##### Raw records
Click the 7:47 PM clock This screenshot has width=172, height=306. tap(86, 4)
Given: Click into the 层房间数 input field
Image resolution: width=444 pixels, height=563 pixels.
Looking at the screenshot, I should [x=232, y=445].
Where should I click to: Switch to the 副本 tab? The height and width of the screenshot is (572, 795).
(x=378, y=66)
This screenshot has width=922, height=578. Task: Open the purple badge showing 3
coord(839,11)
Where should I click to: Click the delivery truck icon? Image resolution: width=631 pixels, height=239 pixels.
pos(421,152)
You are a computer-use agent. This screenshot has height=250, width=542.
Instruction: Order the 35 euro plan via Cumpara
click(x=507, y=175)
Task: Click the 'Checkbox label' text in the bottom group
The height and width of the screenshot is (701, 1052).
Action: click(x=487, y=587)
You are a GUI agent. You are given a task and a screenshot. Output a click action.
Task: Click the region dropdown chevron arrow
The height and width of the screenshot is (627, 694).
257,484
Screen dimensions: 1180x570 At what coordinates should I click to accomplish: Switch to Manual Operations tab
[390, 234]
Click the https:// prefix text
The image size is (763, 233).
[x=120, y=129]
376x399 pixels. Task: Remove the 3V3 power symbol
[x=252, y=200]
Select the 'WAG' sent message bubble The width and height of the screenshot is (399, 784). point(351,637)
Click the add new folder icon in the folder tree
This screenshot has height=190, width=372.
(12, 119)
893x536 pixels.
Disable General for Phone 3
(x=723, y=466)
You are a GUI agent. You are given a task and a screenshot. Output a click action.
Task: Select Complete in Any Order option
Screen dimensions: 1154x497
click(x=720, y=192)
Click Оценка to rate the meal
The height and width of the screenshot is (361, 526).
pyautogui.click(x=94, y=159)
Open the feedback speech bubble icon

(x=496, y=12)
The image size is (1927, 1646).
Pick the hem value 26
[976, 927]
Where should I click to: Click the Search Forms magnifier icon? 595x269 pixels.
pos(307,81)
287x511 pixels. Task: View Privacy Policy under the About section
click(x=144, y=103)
##########
### What the task requires
Return all of the items above verbatim, line for line.

### Written solution
Click the 7:47 PM clock This screenshot has width=172, height=306. tap(86, 4)
Given: Click into the 层房间数 input field
Image resolution: width=444 pixels, height=563 pixels.
Looking at the screenshot, I should [x=232, y=445].
Where should I click to: Switch to the 副本 tab? The height and width of the screenshot is (572, 795).
(x=378, y=66)
This screenshot has width=922, height=578. Task: Open the purple badge showing 3
coord(839,11)
Where should I click to: Click the delivery truck icon? Image resolution: width=631 pixels, height=239 pixels.
pos(421,152)
You are a computer-use agent. This screenshot has height=250, width=542.
Instruction: Order the 35 euro plan via Cumpara
click(x=507, y=175)
Task: Click the 'Checkbox label' text in the bottom group
The height and width of the screenshot is (701, 1052).
Action: click(x=487, y=587)
You are a GUI agent. You are given a task and a screenshot. Output a click action.
Task: Click the region dropdown chevron arrow
The height and width of the screenshot is (627, 694).
257,484
Screen dimensions: 1180x570 At what coordinates should I click to accomplish: Switch to Manual Operations tab
[390, 234]
Click the https:// prefix text
The image size is (763, 233).
[x=120, y=129]
376x399 pixels. Task: Remove the 3V3 power symbol
[x=252, y=200]
Select the 'WAG' sent message bubble The width and height of the screenshot is (399, 784). point(351,637)
Click the add new folder icon in the folder tree
This screenshot has height=190, width=372.
(12, 119)
893x536 pixels.
Disable General for Phone 3
(x=723, y=466)
You are a GUI agent. You are given a task and a screenshot. Output a click action.
Task: Select Complete in Any Order option
Screen dimensions: 1154x497
click(x=720, y=192)
Click Оценка to rate the meal
The height and width of the screenshot is (361, 526).
pyautogui.click(x=94, y=159)
Open the feedback speech bubble icon

(x=496, y=12)
The image size is (1927, 1646).
Pick the hem value 26
[976, 927]
Where should I click to: Click the Search Forms magnifier icon? 595x269 pixels.
pos(307,81)
287x511 pixels. Task: View Privacy Policy under the About section
click(x=144, y=103)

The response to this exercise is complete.